- Coordinates: 25°55′58″N 81°39′10″W﻿ / ﻿25.9329°N 81.6527°W
- Carries: CR 92 (San Marco Road)
- Crosses: Marco Channel
- Locale: Goodland, Florida
- Other name: Goodland Bridge
- ID number: 030184

History
- Opened: Original Bridge: 1938 Current Bridge 1975

Location
- Interactive map of Stan Gober Memorial Bridge

= Stan Gober Memorial Bridge =

The Stan Gober Memorial Bridge (previously known as the Goodland Bridge) is a bridge near Goodland, Florida connecting the east side of Marco Island with main land Collier County.
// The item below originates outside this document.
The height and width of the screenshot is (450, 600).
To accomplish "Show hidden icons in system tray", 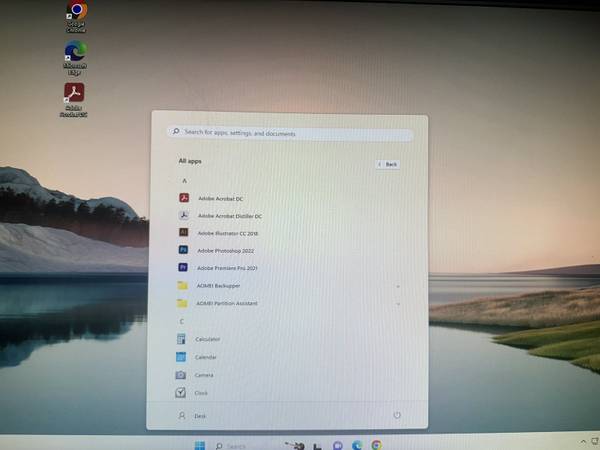I will pyautogui.click(x=581, y=441).
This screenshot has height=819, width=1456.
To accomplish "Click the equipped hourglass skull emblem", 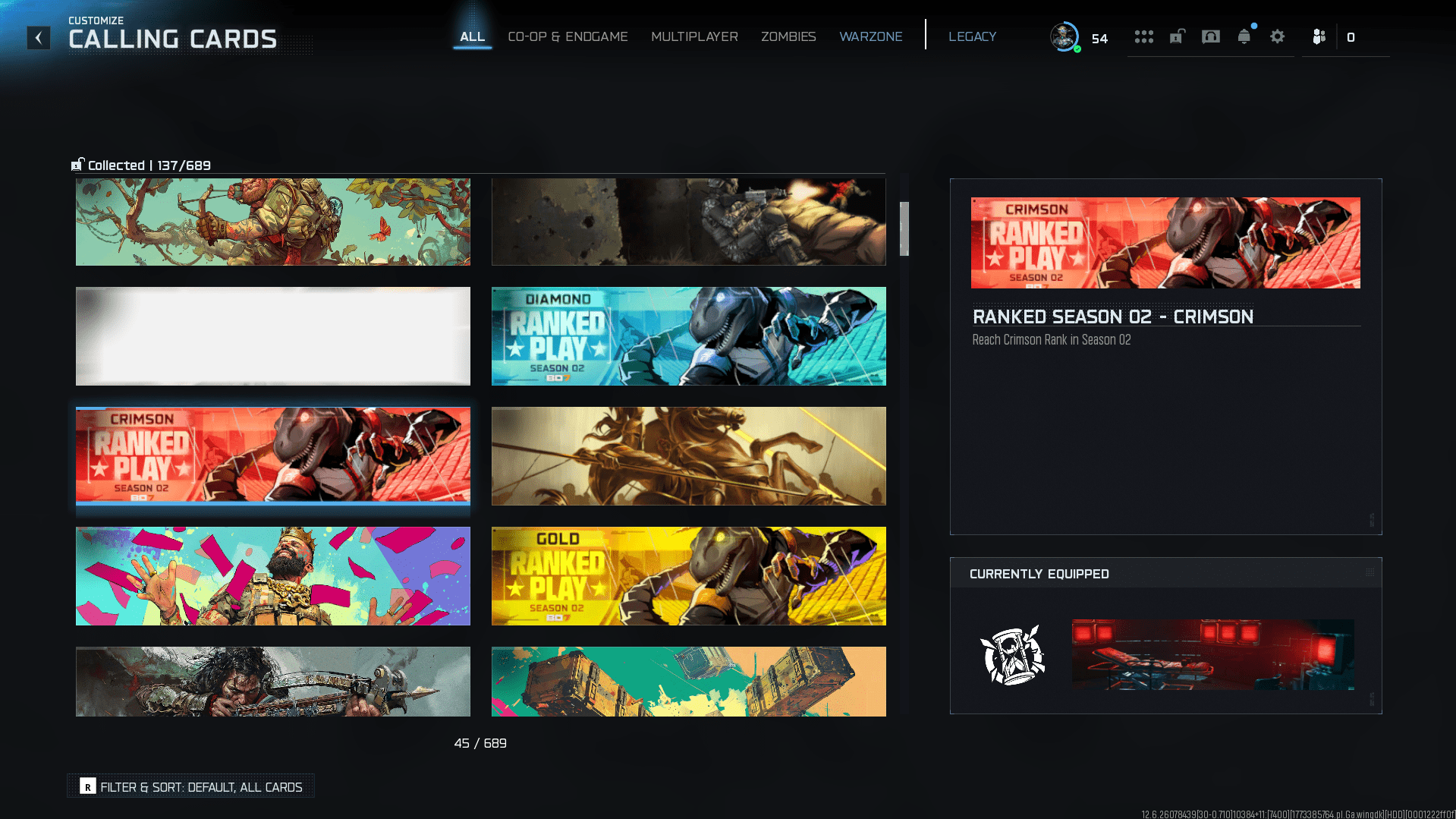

The bridge is one of two bridges connecting Marco Island with the main land, with the other being the S.S. Jolley Bridge further west. The bridge is 55 feet tall and carries two lanes of County Road 92 (San Marco Road) over the Marco Channel.

==History==
Originally known as the Goodland Bridge, the Stan Gober Memorial Bridge was built in 1975, replacing a wooden swing bridge. The original bridge was built in 1938 and it was the first vehicle bridge to connect Marco Island with the main land. The original bridge's iron swing span had been used previously on a bridge over the Caloosahatchee River near Fort Myers from 1924 to 1931. The original bridge's construction was funded by the Works Progress Administration (WPA), an agency created by President Franklin D. Roosevelt's New Deal. Before the bridge was built, a ferry service connected the Isles of Capri with Marco Island. Ruins of the original bridge remain today just to the south of the current bridge.

The current bridge was named after Stan Gober in 2012, who was the owner and operator of Stan's Idle Hour, a restaurant in Goodland.